Plus de dignité… moins de fantaisie ?
Notons, tout de même, une avancée remarquable depuis quelques années sur la volonté d’améliorer la formation initiale des professionnels et de favoriser leur formation continue. Les recherches en neurosciences nourrissent nos réflexions et nos mises à jour, apportant leur lot de savoir-faire et de savoir-être avec les tous petits.

Mais, il semblerait que cette professionnalisation des métiers ait aussi apporté avec elle, une posture professionnelle qui paraitrait plus « digne » et plus « sage ».  Le jeu et la douce fantaisie ont disparu des pratiques professionnelles chez la plupart des acteurs de la petite enfance. Où sont donc passées les professionnelles qui jouent avec les enfants ? Où est passée cette fantaisie ? L’enfant a besoin d’adultes protecteurs, garant de sa sécurité physique et affective, d’adultes avec qui il peut créer des liens d’attachement, qui prodiguent des soins avec douceur et bienveillance, d’adulte de confiance. Certes ! Mais il a aussi besoin d’adultes qui rient, qui explorent, qui dansent, qui chantent, qui courent... Qui jouent !

Jouer, c’est communiquer
Jouer n’est pas un manque de professionnalisme, jouer n’est pas signe d’une mauvaise posture professionnelle. Jouer est signe d’un investissement, d’un plaisir et d’un enthousiasme présent et bénéfique à l’enfant. Bien sûr, il ne s’agit pas de devenir l’acteur principal du jeu de l’enfant, la juste posture revient à collaborer avec lui dans son jeu. S’autoriser à jouer, c’est communiquer et interagir.
--*--
Objectif 1 | Recopiez le passage du texte sur le jeu dans la petite enfance qui commence par « Mais, il semblerait » et va jusqu'à « Qui jouent ! ».
Objectif 2 | Rédigez la suite du texte sur le jeu dans la petite enfance à partir de sa dernière phrase, s'il vous plaît.
Les données ci-après proviennent d'une autre source.

Données enregistrées |
--*--
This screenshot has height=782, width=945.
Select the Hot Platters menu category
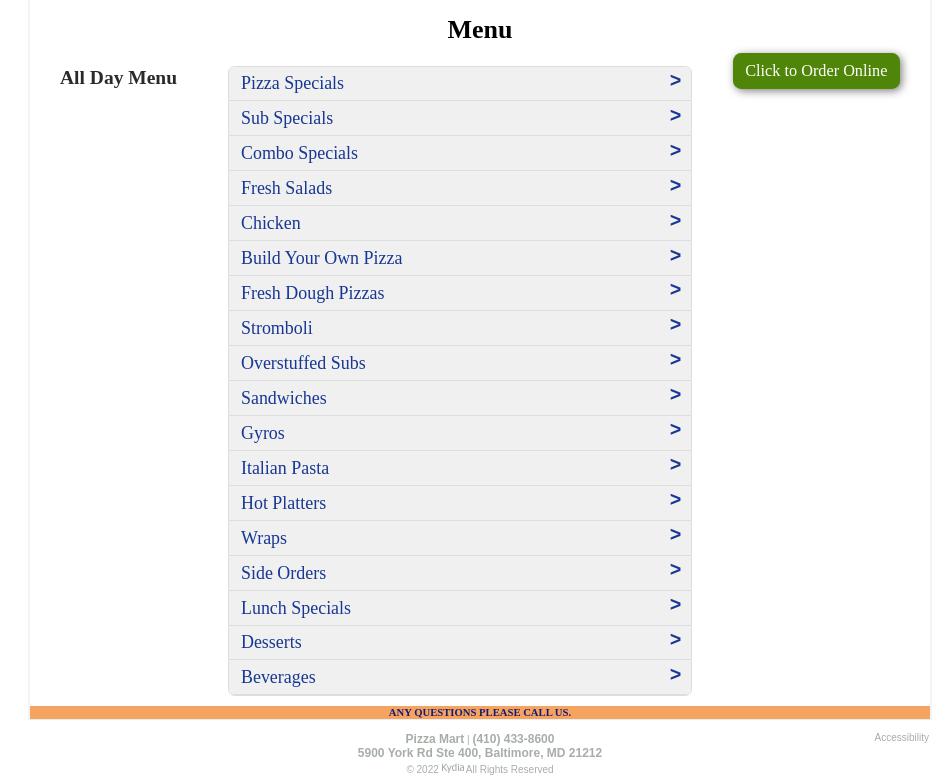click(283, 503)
--*--
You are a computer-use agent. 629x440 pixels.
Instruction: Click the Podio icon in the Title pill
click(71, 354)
--*--
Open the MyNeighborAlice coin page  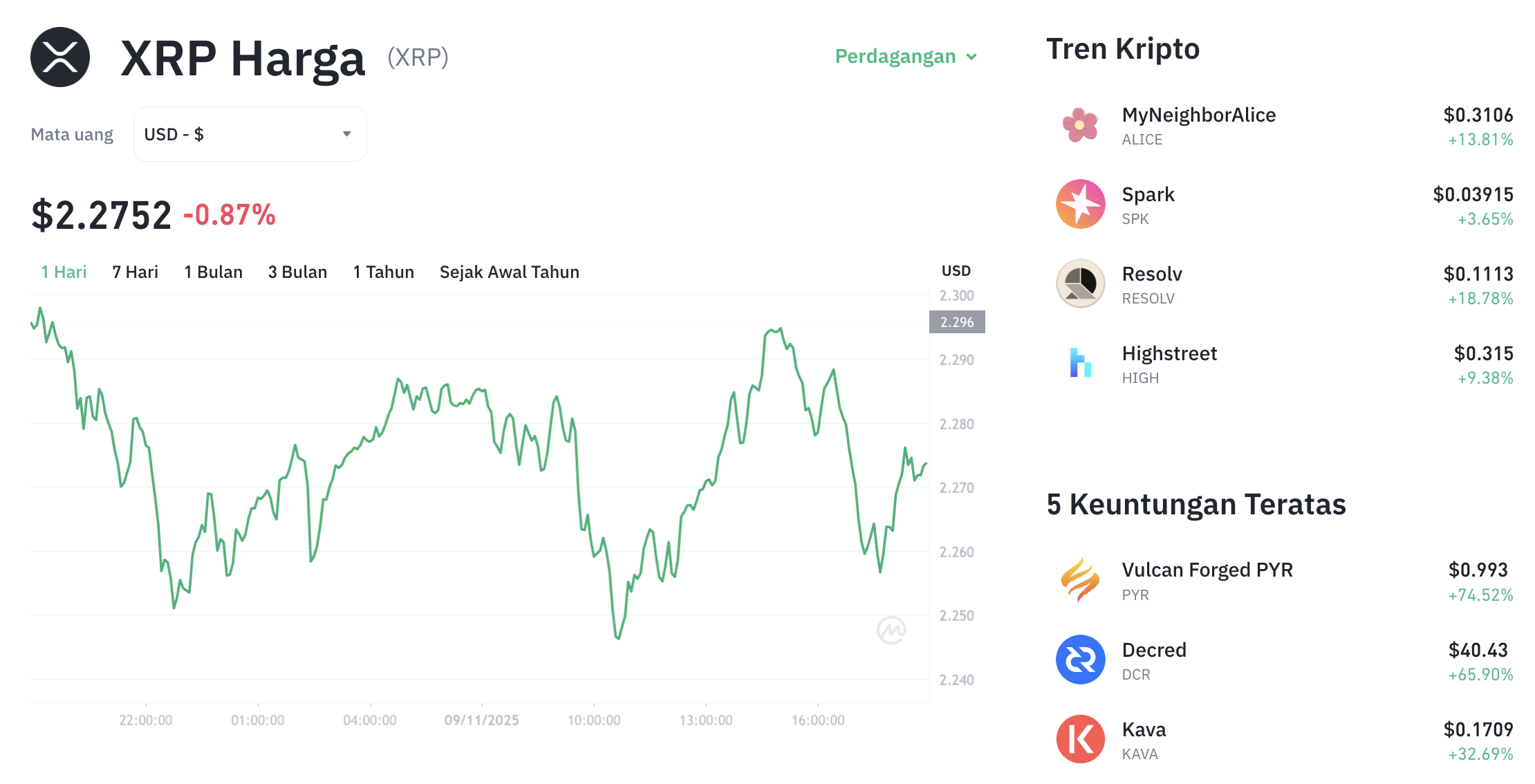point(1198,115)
--*--
Réponse 1 |
Mais, il semblerait que cette professionnalisation des métiers ait aussi apporté avec elle, une posture professionnelle qui paraitrait plus « digne » et plus « sage ».  Le jeu et la douce fantaisie ont disparu des pratiques professionnelles chez la plupart des acteurs de la petite enfance. Où sont donc passées les professionnelles qui jouent avec les enfants ? Où est passée cette fantaisie ? L’enfant a besoin d’adultes protecteurs, garant de sa sécurité physique et affective, d’adultes avec qui il peut créer des liens d’attachement, qui prodiguent des soins avec douceur et bienveillance, d’adulte de confiance. Certes ! Mais il a aussi besoin d’adultes qui rient, qui explorent, qui dansent, qui chantent, qui courent... Qui jouent !

Réponse 2 |
Le jeu est vecteur de joie et éveille la sécrétion des hormones du bonheur, l’ocytocine. Le centre de la mémoire est le même que le centre émotionnel, c’est pourquoi ces moments partagés se stockent, chargés de plaisir, dans la mémoire de chacun. Cela contribue au bonheur des enfants mais aussi au bien-être des professionnels. Les journées sont plus douces et cela réactive l’enthousiasme des professionnels. (voir l' article « Renouer avec l’enthousiasme en petite enfance » )

Jouer, c’est gai
Parmi toutes les missions des professionnels de la petite enfance se trouve celle du “Jouer Avec”. Cela signifie donc que les adultes ont cette légitimité et peuvent s’autoriser cette fantaisie. J’utilise souvent le mot « fantaisie » car il représente toute la joie et la bonne humeur relative au jeu partagé, avec un petit soupçon de créativité et de malice cher à la petite enfance. Nous créons des liens encore plus solides avec l’autre lorsque nos joies se sont rencontrées et nos rires entremêlés.

Nous avons la chance de pratiquer des métiers du vivant, de la relation où les enfants ne nous jugent pas lorsque l’on se permet de jouer, de rire, de chanter... Alors la prochaine fois que vous entendrez « Amusez-vous bien », gardez à l’esprit que cela fait aussi partie de nos missions et savourez !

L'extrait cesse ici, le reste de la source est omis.